* Exercise material
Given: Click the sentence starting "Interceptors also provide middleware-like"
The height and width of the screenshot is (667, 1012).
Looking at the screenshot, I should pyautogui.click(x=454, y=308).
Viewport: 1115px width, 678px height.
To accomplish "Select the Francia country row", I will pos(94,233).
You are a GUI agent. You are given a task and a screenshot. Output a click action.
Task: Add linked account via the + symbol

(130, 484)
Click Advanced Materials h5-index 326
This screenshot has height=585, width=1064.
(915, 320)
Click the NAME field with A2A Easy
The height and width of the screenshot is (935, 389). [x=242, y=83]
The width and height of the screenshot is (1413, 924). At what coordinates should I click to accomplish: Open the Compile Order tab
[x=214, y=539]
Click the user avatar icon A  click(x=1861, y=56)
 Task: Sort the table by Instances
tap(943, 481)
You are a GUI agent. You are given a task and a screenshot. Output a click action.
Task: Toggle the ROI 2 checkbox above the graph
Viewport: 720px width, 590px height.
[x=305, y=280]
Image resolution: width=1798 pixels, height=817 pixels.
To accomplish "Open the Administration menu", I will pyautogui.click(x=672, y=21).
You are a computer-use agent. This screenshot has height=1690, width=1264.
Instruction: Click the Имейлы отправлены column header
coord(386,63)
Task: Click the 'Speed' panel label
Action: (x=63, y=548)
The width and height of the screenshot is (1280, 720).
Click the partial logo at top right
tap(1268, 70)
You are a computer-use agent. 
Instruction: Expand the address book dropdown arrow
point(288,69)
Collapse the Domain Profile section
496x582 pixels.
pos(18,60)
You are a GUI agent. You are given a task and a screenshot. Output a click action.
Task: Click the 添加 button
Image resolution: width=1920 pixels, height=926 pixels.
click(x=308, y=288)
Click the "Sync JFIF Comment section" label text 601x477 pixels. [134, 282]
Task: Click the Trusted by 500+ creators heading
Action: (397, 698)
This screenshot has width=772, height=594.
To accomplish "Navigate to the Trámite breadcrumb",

* Aim of the task
Could you restate every entry verbatim, please?

* Task response
Given: Click the sentence starting "Interceptors also provide middleware-like"
The height and width of the screenshot is (667, 1012).
Looking at the screenshot, I should pyautogui.click(x=454, y=308).
Viewport: 1115px width, 678px height.
To accomplish "Select the Francia country row", I will pos(94,233).
You are a GUI agent. You are given a task and a screenshot. Output a click action.
Task: Add linked account via the + symbol

(130, 484)
Click Advanced Materials h5-index 326
This screenshot has height=585, width=1064.
(915, 320)
Click the NAME field with A2A Easy
The height and width of the screenshot is (935, 389). [x=242, y=83]
The width and height of the screenshot is (1413, 924). At what coordinates should I click to accomplish: Open the Compile Order tab
[x=214, y=539]
Click the user avatar icon A  click(x=1861, y=56)
 Task: Sort the table by Instances
tap(943, 481)
You are a GUI agent. You are given a task and a screenshot. Output a click action.
Task: Toggle the ROI 2 checkbox above the graph
Viewport: 720px width, 590px height.
[x=305, y=280]
Image resolution: width=1798 pixels, height=817 pixels.
To accomplish "Open the Administration menu", I will pyautogui.click(x=672, y=21).
You are a computer-use agent. This screenshot has height=1690, width=1264.
Instruction: Click the Имейлы отправлены column header
coord(386,63)
Task: Click the 'Speed' panel label
Action: (x=63, y=548)
The width and height of the screenshot is (1280, 720).
Click the partial logo at top right
tap(1268, 70)
You are a computer-use agent. 
Instruction: Expand the address book dropdown arrow
point(288,69)
Collapse the Domain Profile section
496x582 pixels.
pos(18,60)
You are a GUI agent. You are given a task and a screenshot. Output a click action.
Task: Click the 添加 button
Image resolution: width=1920 pixels, height=926 pixels.
click(x=308, y=288)
Click the "Sync JFIF Comment section" label text 601x477 pixels. [134, 282]
Task: Click the Trusted by 500+ creators heading
Action: (397, 698)
This screenshot has width=772, height=594.
To accomplish "Navigate to the Trámite breadcrumb",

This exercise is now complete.